Each year, when I visit the Methodist orphanage in Guatemalan highlands, the first thing kids ask me is to translate English words on their t-shirts. For years, it was only orphans who wore western clothes, but for the past several years, I have seen an increase in this type of apparel. More than 90 percent of Guatemalans are Mayan; most wear brilliant hand-made textiles. Textile workers pass on ancient designs within each community. While Mayan families struggle with whether or not to allow their children to migrate from tradition, western clothes are sold in giant mounds at extremely cheap prices in open markets.
After hearing a story on NPR and reading an article in the magazine Quaker Action about the negative impacts in developing countries from the export of large volumes of clothes, I became more concerned about what I observed in Guatemala.

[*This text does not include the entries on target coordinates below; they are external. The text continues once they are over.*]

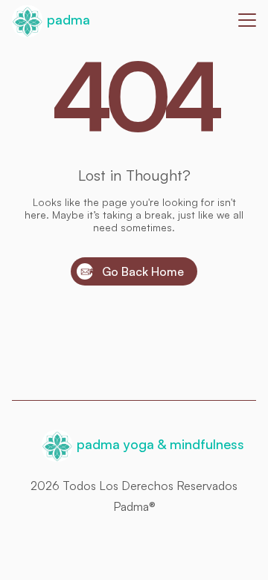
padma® (134, 506)
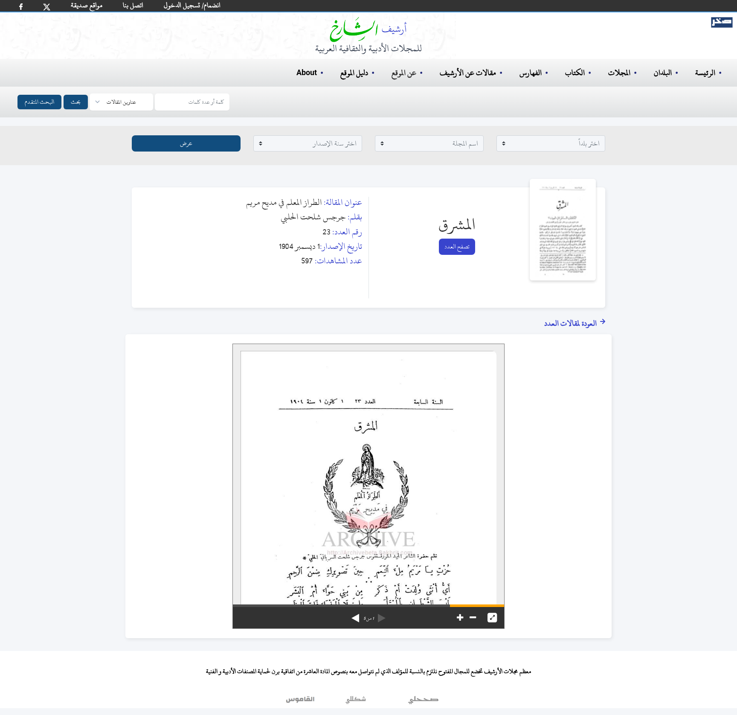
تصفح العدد (457, 246)
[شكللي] (355, 701)
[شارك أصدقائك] (21, 6)
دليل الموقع (354, 73)
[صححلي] (423, 701)
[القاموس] (301, 701)
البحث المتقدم (39, 102)
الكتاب (575, 73)
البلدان (663, 73)
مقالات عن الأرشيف (468, 73)
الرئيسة (705, 73)
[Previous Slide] (382, 615)
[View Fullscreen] (492, 617)
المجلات (619, 73)
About (306, 73)
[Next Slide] (355, 615)
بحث (76, 102)
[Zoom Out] (473, 617)
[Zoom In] (460, 617)
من (368, 618)
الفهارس (530, 73)
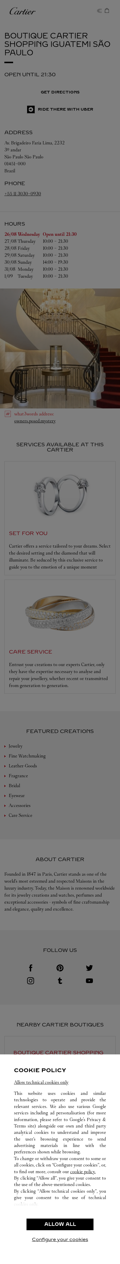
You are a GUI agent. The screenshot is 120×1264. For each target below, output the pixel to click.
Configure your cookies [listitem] (60, 1239)
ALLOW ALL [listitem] (60, 1224)
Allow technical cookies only (41, 1082)
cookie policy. (83, 1171)
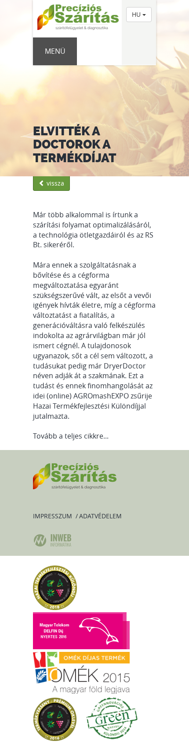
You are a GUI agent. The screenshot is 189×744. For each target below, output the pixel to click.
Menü (55, 51)
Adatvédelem (100, 516)
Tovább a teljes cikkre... (71, 436)
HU (137, 14)
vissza (54, 183)
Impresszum (52, 516)
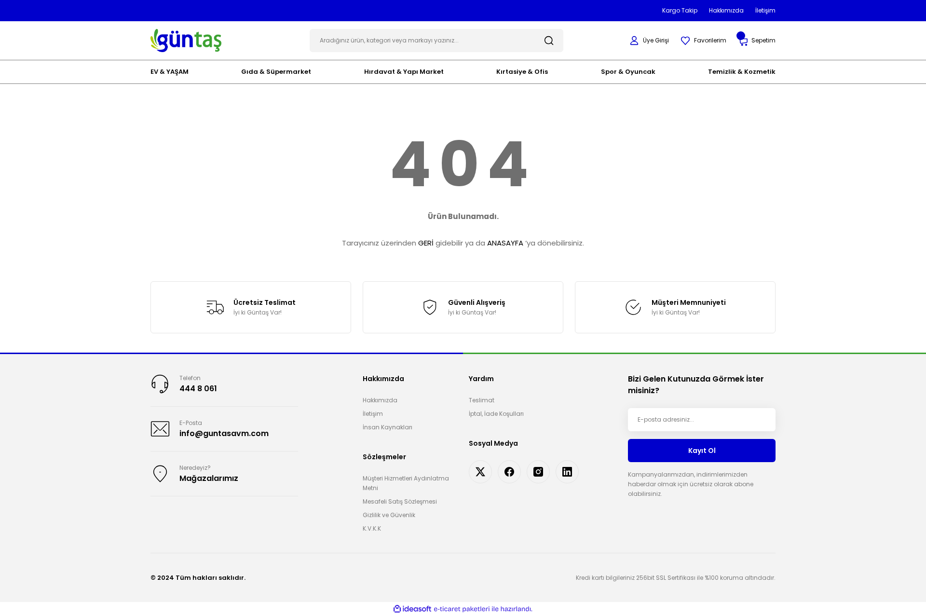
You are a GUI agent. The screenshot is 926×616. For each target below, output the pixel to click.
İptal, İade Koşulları (496, 414)
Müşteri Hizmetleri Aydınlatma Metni (406, 483)
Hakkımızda (380, 400)
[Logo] (185, 40)
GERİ (426, 243)
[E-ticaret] (462, 609)
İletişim (373, 414)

According to NPR, the average American discards more than 10 pounds of clothes each year. Charities receive so many donations that they can only keep clothes in retail outlets for about three weeks. The US exports 1,000 tons of used clothes every day. The clothes are sold in bulk for 6 to 12 cents per pound to companies that export the clothes to developing countries. One half of the billion pieces of clothes donated to Goodwill each year are sold to exporters. There are no estimates of how much clothing ends up in landfills of receiving nations.
While the export of clothes may not have the toxic effects of exporting electronic waste, the loss of jobs, dignity and indigenous cultural tradition are additional costs of our unchecked consumption on our neighbors. The UN estimates that tens of thousands of textile workers in Africa have lost their jobs due to the used clothes industry.
In 2002, the United Nations encouraged developing nations to ban the sale of used clothes, which 30 countries have adopted today. Despite these bans, clothing smugglers ignore these bans daily.
The solution is not to stop donating clothes to charities. These charities provide a valuable service by offering a reuse option for apparel and affordable clothing to the poor. Instead, we should, first, prevent the volume of used clothes from accumulating. Master Recyclers know, waste prevention is more ecologically beneficial than reuse – clothing is no exception.
Second we must buy reused clothing from these charities instead of buying new. Just like buying recycled content paper closes the recycling loop; buying used clothes offers a local market for that waste stream.
waste prevention ideas for clothing:
- Only buy used clothes.
- Organize a garage sale.
- Have a party to trade clothes with friends. (often called a “naked lady” party)
- Buy sturdy clothes that will last a long time, are easy to clean, and won’t go out of fashion in one season.
- Take care of clothes and mend them instead of discarding them.
- Donate only as much as you consume.
- Avoid event t-shirts if you don’t plan to wear them.